**STUDY MATERIAL**
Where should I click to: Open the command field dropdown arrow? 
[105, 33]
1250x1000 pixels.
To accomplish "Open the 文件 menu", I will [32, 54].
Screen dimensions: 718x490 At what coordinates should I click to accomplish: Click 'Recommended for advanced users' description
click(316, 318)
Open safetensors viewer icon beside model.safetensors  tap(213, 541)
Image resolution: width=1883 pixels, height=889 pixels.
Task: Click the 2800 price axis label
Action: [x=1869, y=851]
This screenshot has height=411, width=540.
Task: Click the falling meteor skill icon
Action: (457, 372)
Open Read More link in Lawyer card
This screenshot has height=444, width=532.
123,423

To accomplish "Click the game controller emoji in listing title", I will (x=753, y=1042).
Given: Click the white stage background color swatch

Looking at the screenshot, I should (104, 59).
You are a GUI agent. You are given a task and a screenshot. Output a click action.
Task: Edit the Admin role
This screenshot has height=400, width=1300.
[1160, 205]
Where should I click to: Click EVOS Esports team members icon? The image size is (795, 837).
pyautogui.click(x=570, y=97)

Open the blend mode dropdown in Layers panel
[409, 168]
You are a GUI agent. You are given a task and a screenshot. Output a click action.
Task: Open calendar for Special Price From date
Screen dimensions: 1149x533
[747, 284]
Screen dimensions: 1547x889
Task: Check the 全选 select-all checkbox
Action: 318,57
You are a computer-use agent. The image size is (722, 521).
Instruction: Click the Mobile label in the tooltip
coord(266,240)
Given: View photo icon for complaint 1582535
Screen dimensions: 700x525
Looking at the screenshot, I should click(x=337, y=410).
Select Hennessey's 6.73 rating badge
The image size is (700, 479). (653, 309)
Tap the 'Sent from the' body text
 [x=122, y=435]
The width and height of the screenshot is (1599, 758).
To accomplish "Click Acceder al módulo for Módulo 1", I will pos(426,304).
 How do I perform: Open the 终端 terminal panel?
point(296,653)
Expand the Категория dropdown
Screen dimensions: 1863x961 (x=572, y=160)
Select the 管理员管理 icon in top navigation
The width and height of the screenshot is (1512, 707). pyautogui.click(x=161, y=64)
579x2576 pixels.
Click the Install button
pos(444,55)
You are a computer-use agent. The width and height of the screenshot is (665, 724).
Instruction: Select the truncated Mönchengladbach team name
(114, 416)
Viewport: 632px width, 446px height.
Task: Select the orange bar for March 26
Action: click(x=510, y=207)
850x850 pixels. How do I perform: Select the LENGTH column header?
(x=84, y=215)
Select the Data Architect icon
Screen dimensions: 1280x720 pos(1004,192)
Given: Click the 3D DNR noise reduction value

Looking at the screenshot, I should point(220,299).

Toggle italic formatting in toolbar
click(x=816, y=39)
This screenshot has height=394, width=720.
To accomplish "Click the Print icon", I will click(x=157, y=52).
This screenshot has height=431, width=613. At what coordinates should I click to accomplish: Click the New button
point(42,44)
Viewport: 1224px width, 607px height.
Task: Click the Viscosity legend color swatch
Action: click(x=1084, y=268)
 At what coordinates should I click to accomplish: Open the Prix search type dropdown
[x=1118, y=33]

**WHAT IS REQUIRED**
Everything from the line with "Instruction: Select the" through the last line of the entries is to be written out again, unchanged; nothing else belongs in the answer.

**SOLUTION FOR THIS TASK**
Instruction: Select the truncated Mönchengladbach team name
(114, 416)
Viewport: 632px width, 446px height.
Task: Select the orange bar for March 26
Action: click(x=510, y=207)
850x850 pixels. How do I perform: Select the LENGTH column header?
(x=84, y=215)
Select the Data Architect icon
Screen dimensions: 1280x720 pos(1004,192)
Given: Click the 3D DNR noise reduction value

Looking at the screenshot, I should point(220,299).

Toggle italic formatting in toolbar
click(x=816, y=39)
This screenshot has height=394, width=720.
To accomplish "Click the Print icon", I will click(x=157, y=52).
This screenshot has height=431, width=613. At what coordinates should I click to accomplish: Click the New button
point(42,44)
Viewport: 1224px width, 607px height.
Task: Click the Viscosity legend color swatch
Action: click(x=1084, y=268)
 At what coordinates should I click to accomplish: Open the Prix search type dropdown
[x=1118, y=33]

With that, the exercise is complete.